Depois de parar em 2004, fábrica em Santa Helena de Goiás reabre empurrada por exportações e reativação interna

SANTA HELENA DE GOIÁS (GO). A história do eletromecânico Romildo Campidelli teve final feliz, assim como a fábrica da Parmalat de Santa Helena de Goiás, uma das maiores do grupo no Brasil e a única que paralisou totalmente suas atividades. No auge da crise, em janeiro de 2004, Campidelli foi demitido após 16 anos na empresa. Pai de três filhos, deixou a família e foi trabalhar em outro município para receber metade do que ganhava na Parmalat. Com a reativação da fábrica, em junho passado, foi recontratado pelo mesmo salário de R$2.200 e quer esquecer as horas difíceis.

¿ Vinha para casa só nos fins de semana. Cortamos passeios e remanejamos despesas. Tirei um filho da academia de ginástica para conseguir manter uma filha na escola particular. Tanto eu quanto minha família ficamos aliviados quando a Parmalat voltou a funcionar ¿ diz Campidelli.

¿ Foi uma grande emoção ver a fumaça sair da chaminé novamente, por volta das 9h do dia 17 de junho. Vários trabalhadores correram para fora para ver, houve até briga para retirar da esteira a primeira caixa de leite ¿ conta Luciana Queiroz, de 32 anos, do Departamento Pessoal da unidade da Parmalat.

Argélia e Arábia Saudita: os maiores mercados lá fora

Quando estourou a crise no início do ano passado, a empresa demitiu cem funcionários e deu licença remunerada para outros 140. Luciana, o irmão Alex e o primo Marlos Bueno tiveram o emprego preservado quando a fábrica parou, entre 28 de janeiro até 17 de junho. O dinheiro para pagar a folha nesse período veio das exportações de estoques de leite em pó, lembra Helton Pereira, gerente da unidade.

Segundo ele, o aumento dos pedidos do exterior, principalmente dos países árabes, e o crescimento interno ajudaram a empresa a reabrir as portas. Para voltar a fabricar os produtos, a Parmalat negociou com os produtores de leite da região e pagou os atrasados em seis parcelas sem juros.

Entre agosto e dezembro, a unidade exportou 3.700 toneladas de leite em pó, sobretudo para Argélia e Arábia Saudita. Além dos 140 empregados mantidos, a empresa contratou 35 e hoje processa 500 mil litros de leite por dia, próximos aos 700 mil litros de antes da crise. O faturamento da unidade atingiu R$10,4 milhões no mês passado.
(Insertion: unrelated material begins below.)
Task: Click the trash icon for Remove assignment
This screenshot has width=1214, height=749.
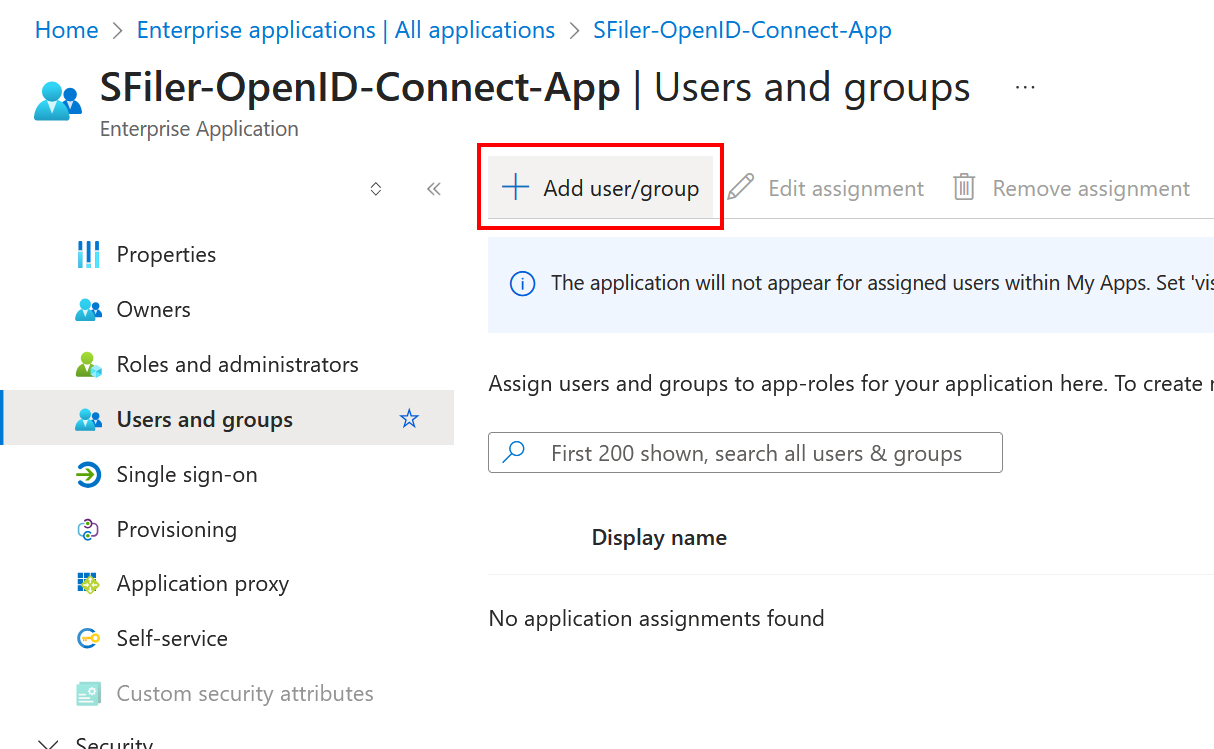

Além de leite em pó, são produzidos em Santa Helena achocolatados, creme de leite e molhos (branco e madeira).

O clima entre os trabalhadores da fábrica de Santa Helena de Goiás ¿ que tem 35 mil habitantes e a agricultura como principal fonte de emprego ¿ é otimista. Luciana conta que a escola do marido, a Beethoven Music Center, já recuperou os dez alunos que perdera com a crise da Parmalat e tem hoje 50 estudantes.
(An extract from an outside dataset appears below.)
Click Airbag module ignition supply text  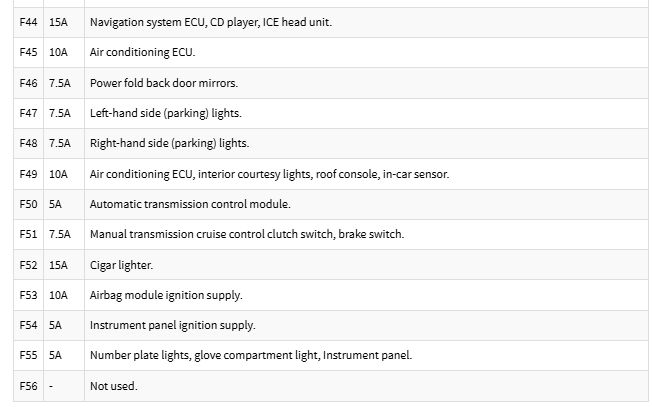166,295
Produtor, após vender 98 vacas, já comprou 35 animais

A pujança da fábrica que há um ano trouxe incerteza a uma cidade está reanimando o comércio, que por cinco meses amargou perda no faturamento de até 20%. Com o fechamento da fábrica, as transportadoras sumiram do principal posto de gasolina da cidade, que deixou de vender 20 mil litros de combustível por mês. Agora, começam a voltar as carretas e as perspectivas melhoraram, diz o gerente Jean Carlos Oliveira.

Reginaldo Severo, dono da Pharmavida, conta que da Parmalat vinham bons fregueses, devido à renda mais elevada. Eles cortaram as compras na drogaria e o movimento despencou imediatamente 20%.

¿ Foi um transtorno. A renda caiu muito na cidade: mesmo os que ainda recebiam tinham medo de consumir devido à incerteza. Estamos nos recuperando lentamente ¿ resumiu o empresário, ressaltando o sentimento geral de otimismo, mas com cautela, na cidade, confirmado nas lojas de móveis e supermercados.

O produtor de leite Vivaldo Oliveira, de 62 anos, também comemorou a reativação da fábrica após a crise. Sem ter a quem fornecer o produto, foi obrigado a vender suas 98 vacas abaixo do preço de mercado. Amargou prejuízo de R$30 mil, usou o limite do cheque especial e teve de fazer empréstimo no Banco do Brasil para quitar dívidas. Com a boa notícia, decidiu retomar a atividade e já comprou 35 vacas.

Segundo os produtores locais, a reativação da fábrica é importante também para vários outros municípios. A unidade compra leite de 700 produtores, além de várias cooperativas em Goiás, Triângulo Mineiro e São Paulo.